HALO: Hierarchical Reinforcement Learning for Large-Scale Adaptive Traffic Signal Control

Adaptive traffic signal control (ATSC) is essential for mitigating urban congestion in modern smart cities, where traffic infrastructure is evolving into interconnected Web-of-Things (WoT) environments with thousands of sensing-and-control nodes. However, existing methods face a critical scalability-coordination tradeoff: centralized approaches optimize global objectives but become computationally intractable at city scale, while decentralized multi-agent methods scale efficiently yet lack network-level coherence, resulting in suboptimal performance. In this paper, we present HALO, a hierarchical reinforcement learning framework that addresses this tradeoff for large-scale ATSC. HALO decouples decision-making into two levels: a high-level global guidance policy employs Transformer-LSTM encoders to model spatio-temporal dependencies across the entire network and broadcast compact guidance signals, while low-level local intersection policies execute decentralized control conditioned on both local observations and global context. To ensure better alignment of global-local objectives, we introduce an adversarial goal-setting mechanism where the global policy proposes challenging-yet-feasible network-level targets that local policies are trained to surpass, fostering robust coordination.

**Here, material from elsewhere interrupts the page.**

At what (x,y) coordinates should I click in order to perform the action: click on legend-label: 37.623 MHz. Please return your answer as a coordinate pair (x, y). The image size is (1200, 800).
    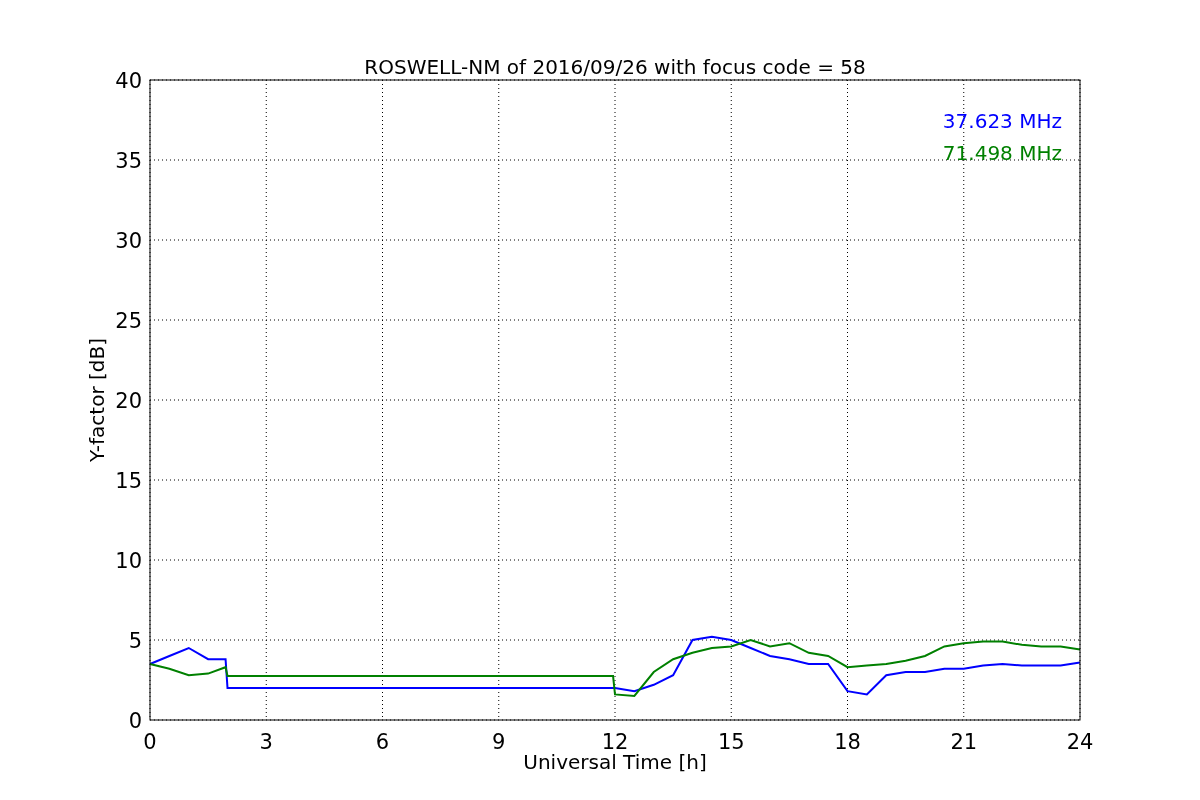
    Looking at the image, I should click on (1002, 121).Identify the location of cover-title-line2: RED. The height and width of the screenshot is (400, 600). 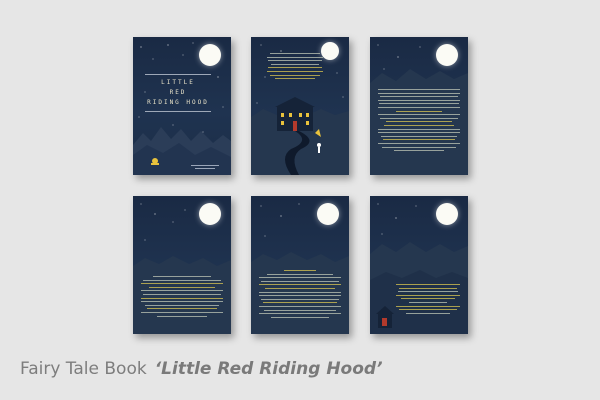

We evaluate HALO extensively on multiple standard benchmarks, and a newly constructed large-scale Manhattan-like network with 2,668 intersections under real-world traffic patterns, including peak transitions, adverse weather and holiday surges. Results demonstrate HALO shows competitive performance and becomes increasingly dominant as network complexity grows across small-scale benchmarks, while delivering the strongest performance in all large-scale regimes, offering up to 6.8% lower average travel time and 5.0% lower average delay than the best state-of-the-art.